Au pays du libéralisme et de gouvernator, on n’est pas à l’abri des contradictions, mais ce qui est sûr, c’est qu’on ne lésine jamais sur les moyens. Le SOPA, c’est de l’américain dans la forme mais pas dans le texte. Dans le cadre légitime de la lutte contre le téléchargement illégal, les Etats-Unis sont sur le point de mettre les petits plats dans les grands pour éradiquer ce phénomène de société, le tout au mépris du tout-puissant “Internet, libre et ouvert” qu’ils ont toujours défendu.
Inspiré par le lobbying des industries moribondes du cinéma mais surtout de la musique, le SOPA, et son jumeau PIPA (Project IP Act, déposé quant à lui sur le bureau du Sénat) veulent purement et simplement empêcher les internautes d’accéder aux sites proposant du contenu illégal. Ils joueraient pour ce faire sur trois axes : le filtrage, le déréférencement et l’asphyxie financière.
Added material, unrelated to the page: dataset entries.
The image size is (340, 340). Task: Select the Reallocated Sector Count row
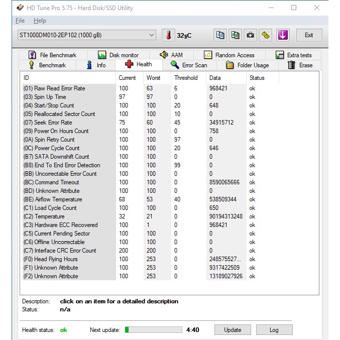pyautogui.click(x=64, y=114)
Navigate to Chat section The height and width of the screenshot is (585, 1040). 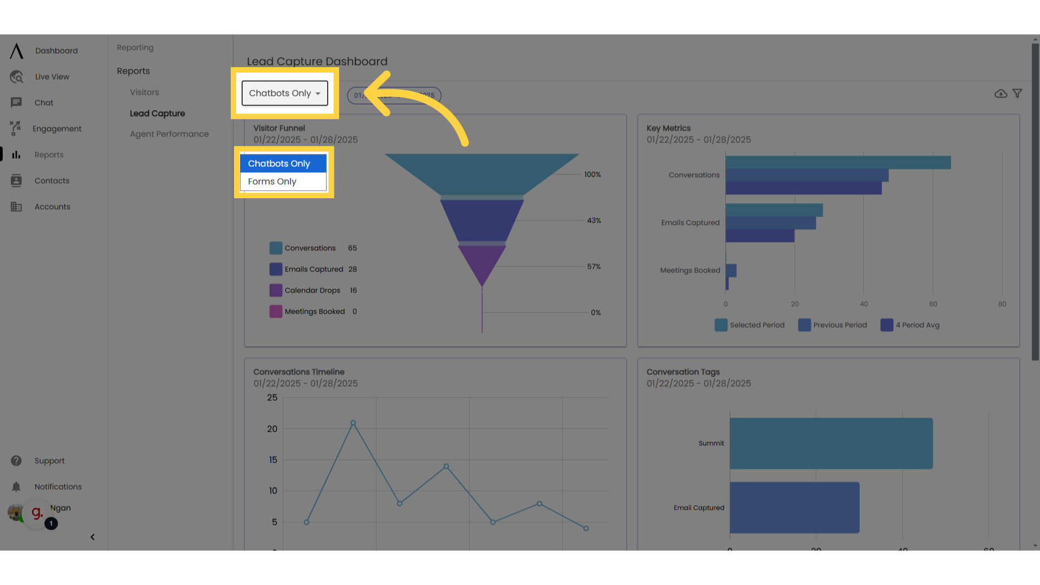tap(43, 103)
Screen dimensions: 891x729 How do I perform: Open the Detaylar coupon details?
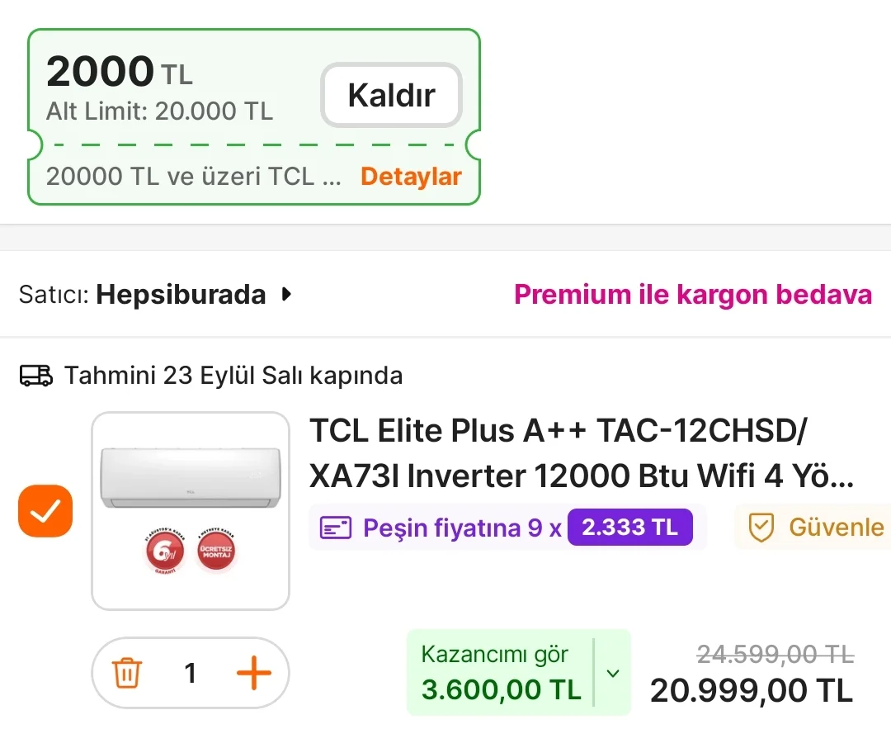tap(411, 176)
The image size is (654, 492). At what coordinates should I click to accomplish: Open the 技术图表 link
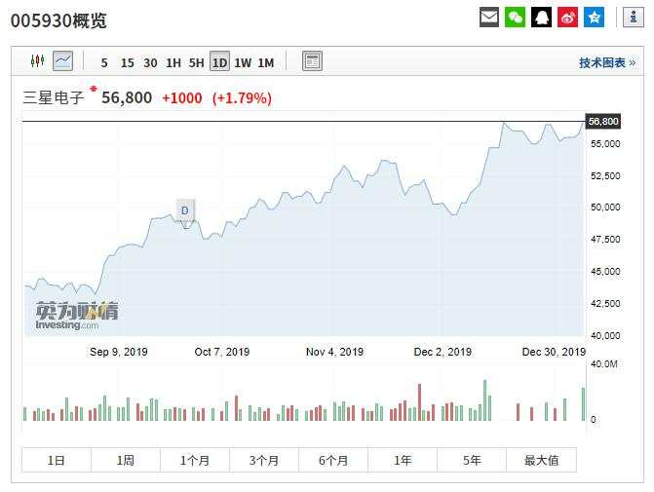pyautogui.click(x=606, y=62)
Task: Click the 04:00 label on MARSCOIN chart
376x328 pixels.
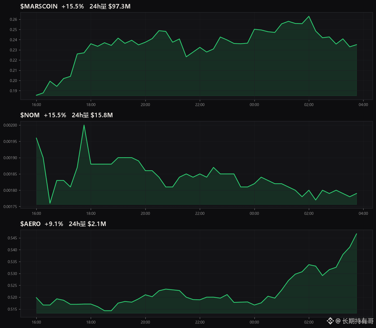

- Concernant le filtrage, la curiosité du SOPA, c’est la volonté de passer par le système DNS. En effet, après avoir obtenu une décision judiciaire favorable, le représentant de l’Etat pourrait demander aux services gérants les noms de domaine, de procéder au blocage des sites proposant du contenu illégal. Il s’agirait alors pour ceux-ci de couper le lien entre l’adresse internet telle qu’on la connait, à savoir le nom de domaine (Ex. http://www.albumsatélécharger.com) et l’adresse IP qui la relie à internet. L’internaute ne pourrait plus accéder au site, à moins d’en connaître l’adresse IP.
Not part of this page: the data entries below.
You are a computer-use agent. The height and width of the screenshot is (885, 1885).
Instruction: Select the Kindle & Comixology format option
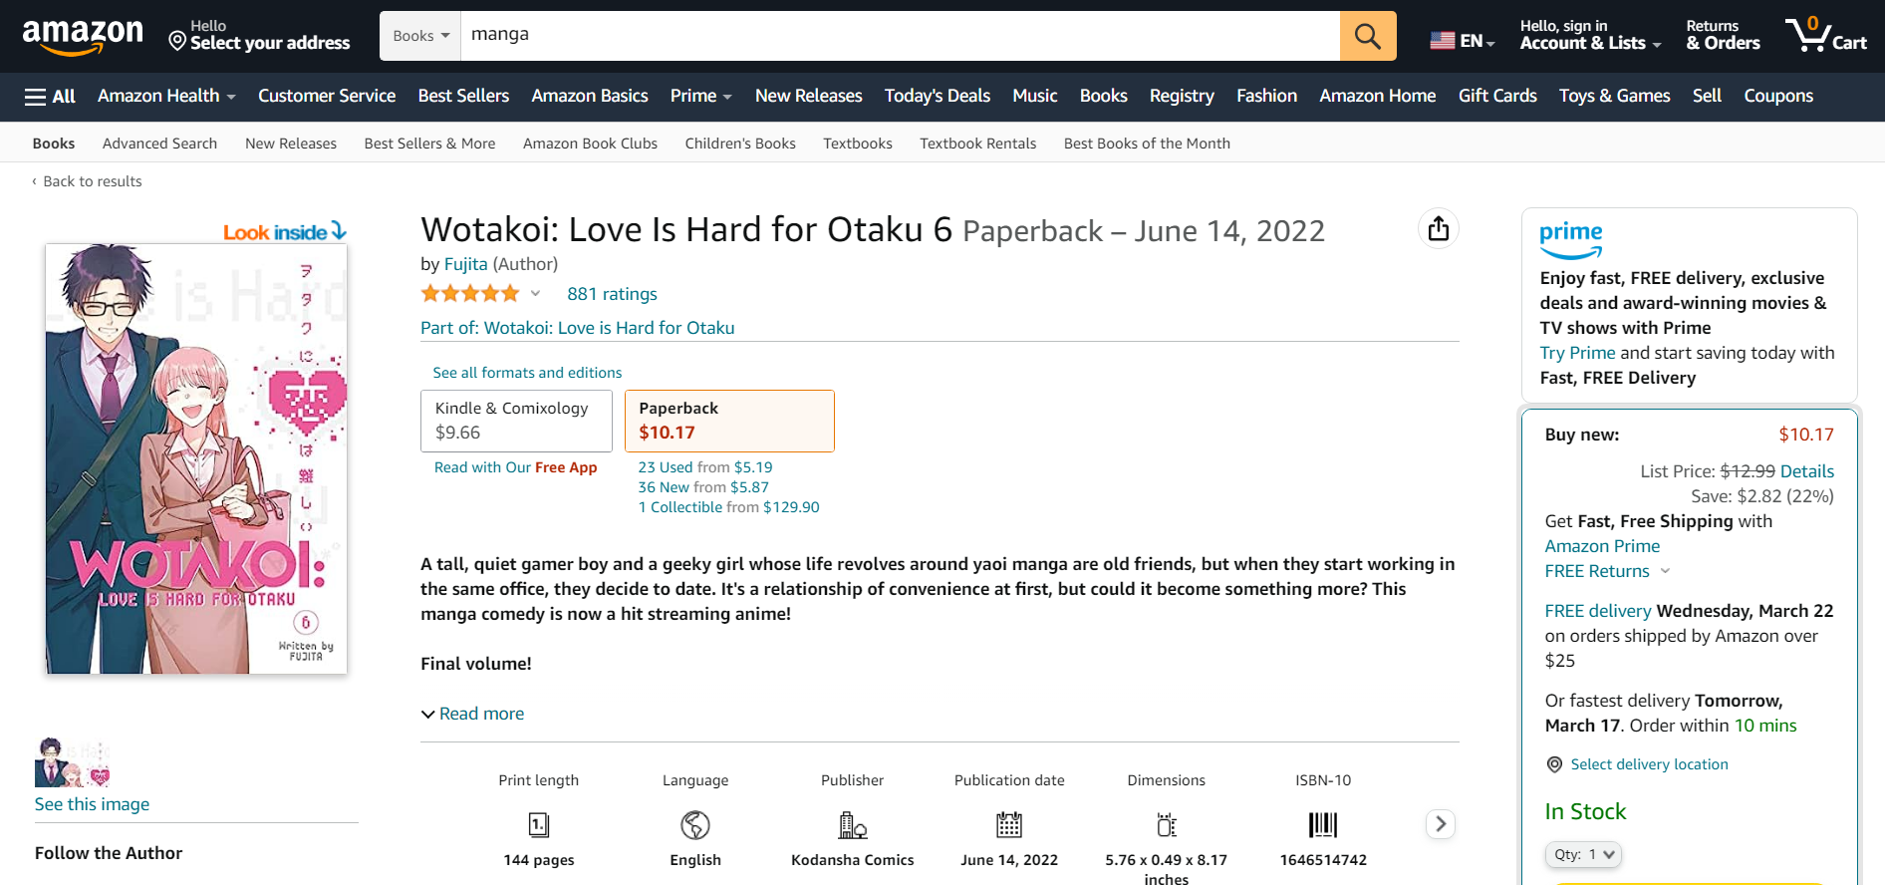click(x=515, y=421)
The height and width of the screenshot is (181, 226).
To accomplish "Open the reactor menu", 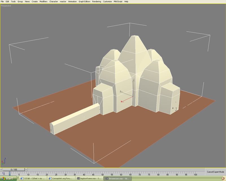I will [63, 1].
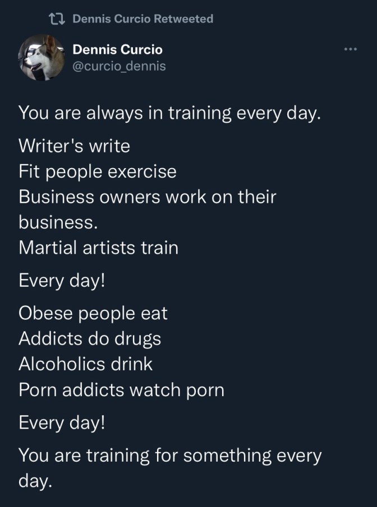Click "Every day!" below Martial artists line

click(62, 281)
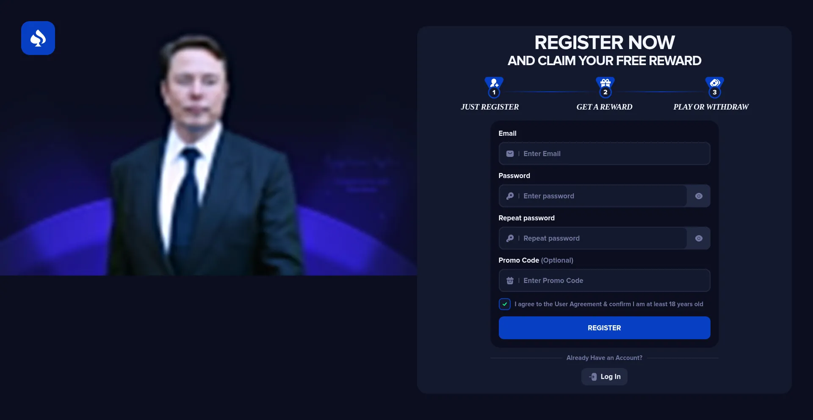This screenshot has height=420, width=813.
Task: Click the blue REGISTER button
Action: click(604, 328)
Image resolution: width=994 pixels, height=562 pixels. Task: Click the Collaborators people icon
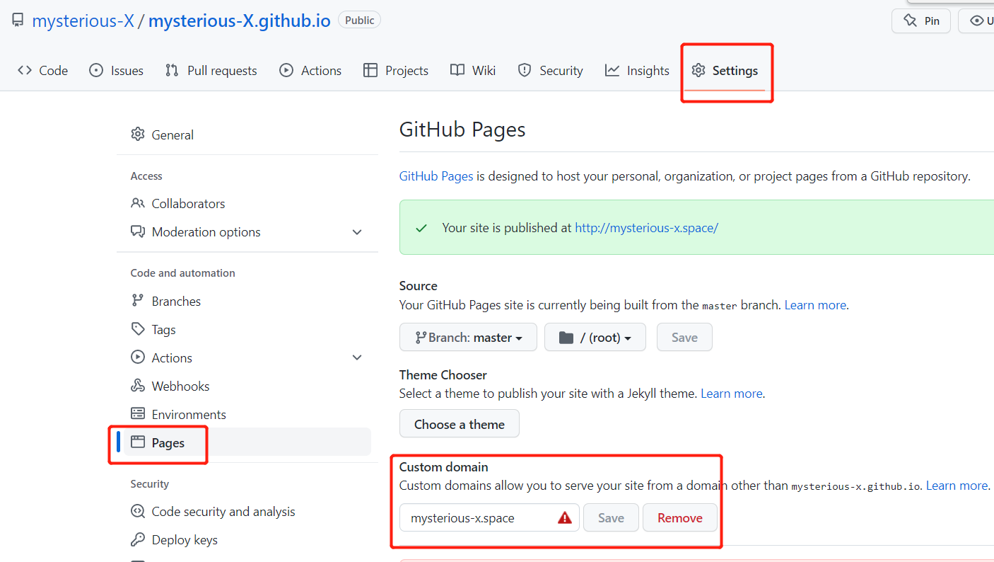[x=138, y=203]
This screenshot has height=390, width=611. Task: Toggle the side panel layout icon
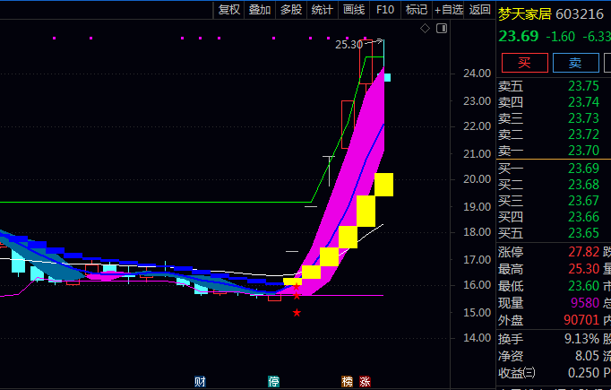click(440, 30)
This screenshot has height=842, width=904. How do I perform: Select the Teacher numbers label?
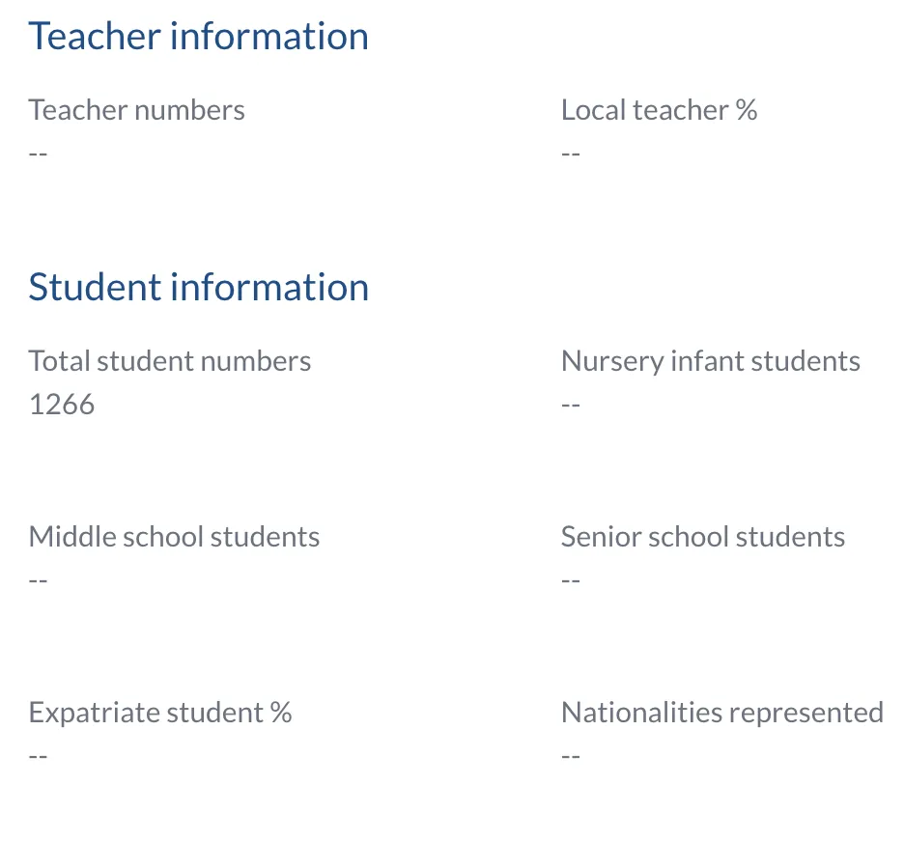[136, 110]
- Le SOPA prévoit également que l’Etat pourra contraindre par décision judiciaire les sociétés de moteur de recherche (Google, Yahoo, Bing…) de procéder au déréférencement des sites hébergeant des contenus jugés illégaux. A savoir, procéder au retrait des liens vers ces sites de l’ensemble des résultats de recherches. C’est une disposition valable pour tous les sites proposant un lien vers ce contenu. Une disposition qui pourrait considérablement mettre à mal le téléchargement illégal, puisqu’ici encore, il faudrait connaître les adresses IP exactes pour accéder aux sites frauduleux.
- Enfin, le dernier axe s’attaque aux porte-monnaie. Il faut savoir que la plupart des sites pointés du doigt vivent du trafic généré par l’échange de contenu illégal, par le biais de la publicité ou encore de la gestion de comptes premium payants (comptes qui permettent de faire sauter certaines limites de téléchargement imposées aux utilisateurs basiques). C’est pourquoi, avec le SOPA, il serait possible d’exiger la fin des relations commerciales entre les différentes régies publicitaires et des sites de paiement en ligne – type Paypal – avec les sites mis en cause.
Le SOPA, c’est au final un arsenal juridique très puissant qui renforce les pouvoirs des ayants-droits pour lutter contre le piratage en ligne. Si c’est un arsenal national, propre aux Etats-Unis, penser que son rayonnement ne dépassera pas l’Atlantique relève de la naïveté, tant l’Amérique joue un rôle crucial sur le fonctionnement d’internet.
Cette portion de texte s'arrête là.